The problem: Your answer should repeat exactly the lines from the one holding "Enable the Format cells checkbox" through the end of the data, and it should contain no pictures.

Data extract:
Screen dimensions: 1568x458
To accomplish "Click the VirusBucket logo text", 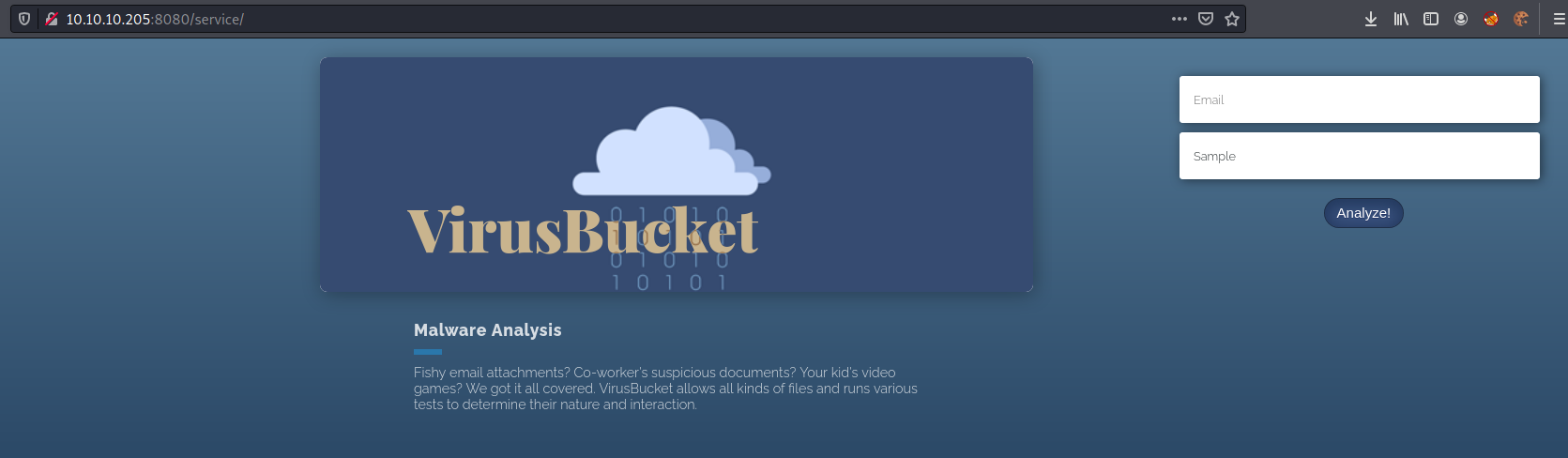I will 582,232.
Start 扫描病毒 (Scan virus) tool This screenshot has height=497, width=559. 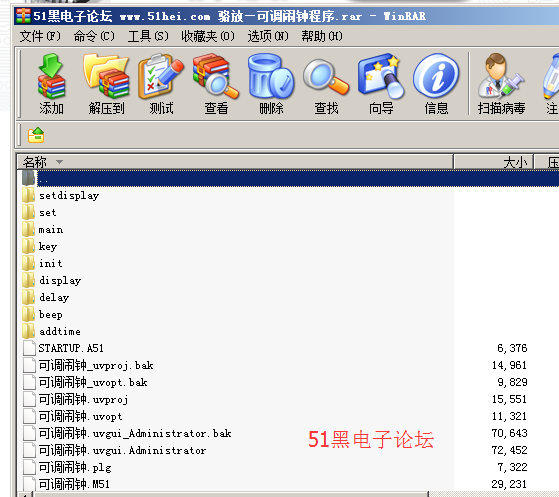point(501,84)
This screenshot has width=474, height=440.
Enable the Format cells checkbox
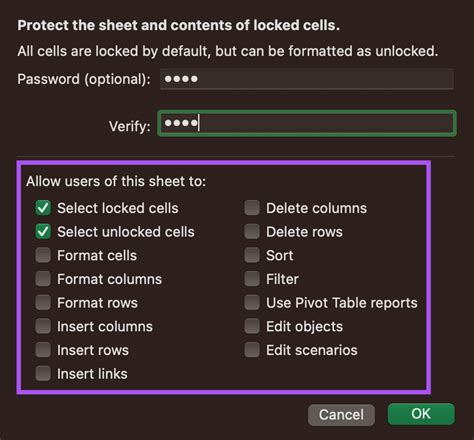click(43, 255)

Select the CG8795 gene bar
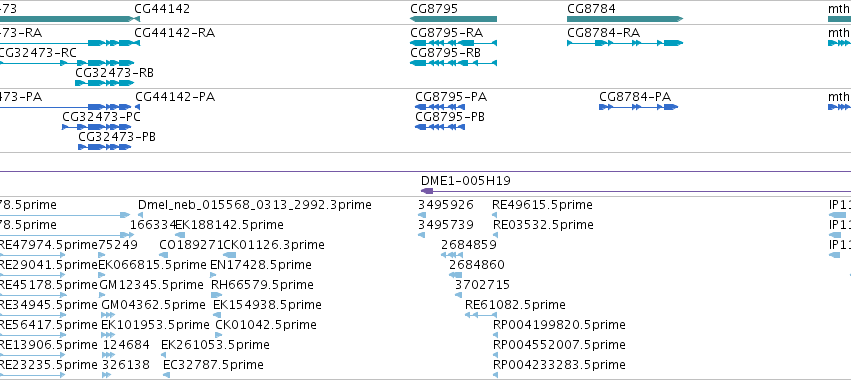pos(453,19)
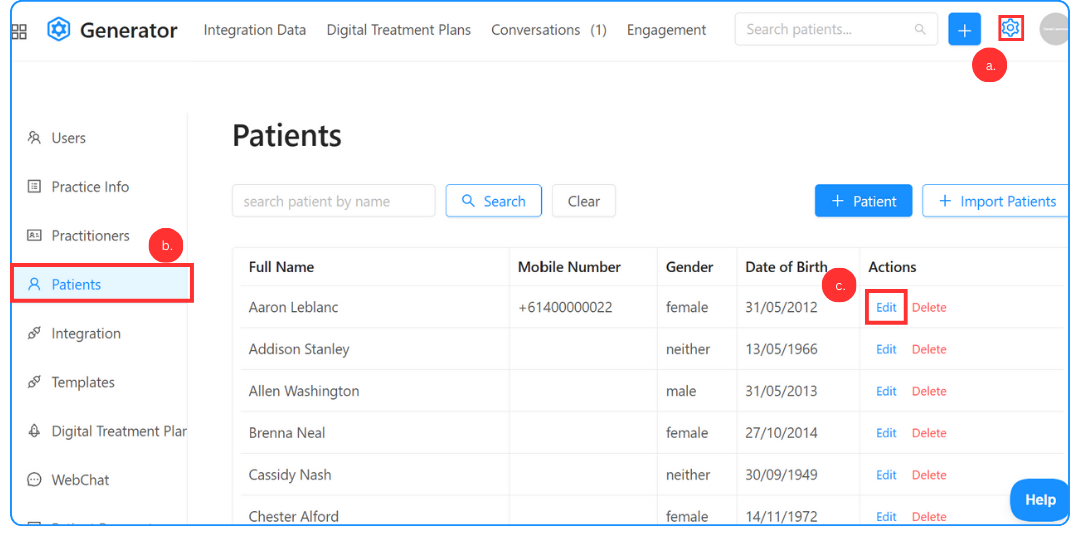Screen dimensions: 1080x542
Task: Click the Import Patients button
Action: pos(996,201)
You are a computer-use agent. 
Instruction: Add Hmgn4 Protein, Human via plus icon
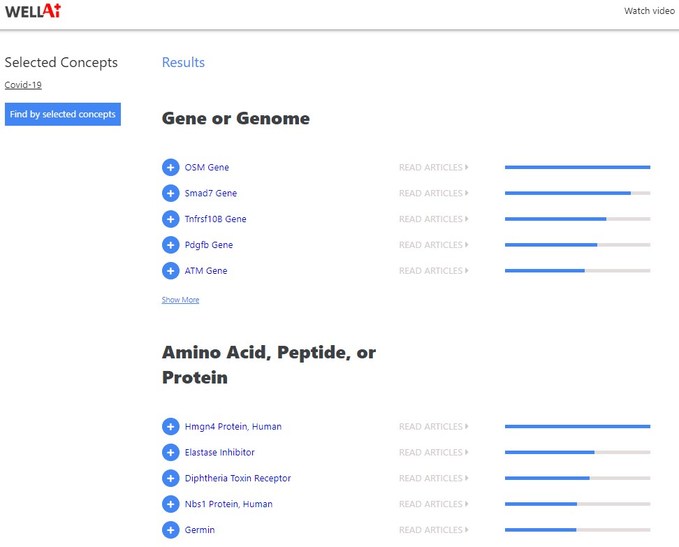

Result below:
Enable the Format cells checkbox
click(43, 255)

Select the CG8795 gene bar
pos(453,19)
Screen dimensions: 1080x542
Task: Click the Import Patients button
Action: pos(996,201)
You are a computer-use agent. 
Instruction: Add Hmgn4 Protein, Human via plus icon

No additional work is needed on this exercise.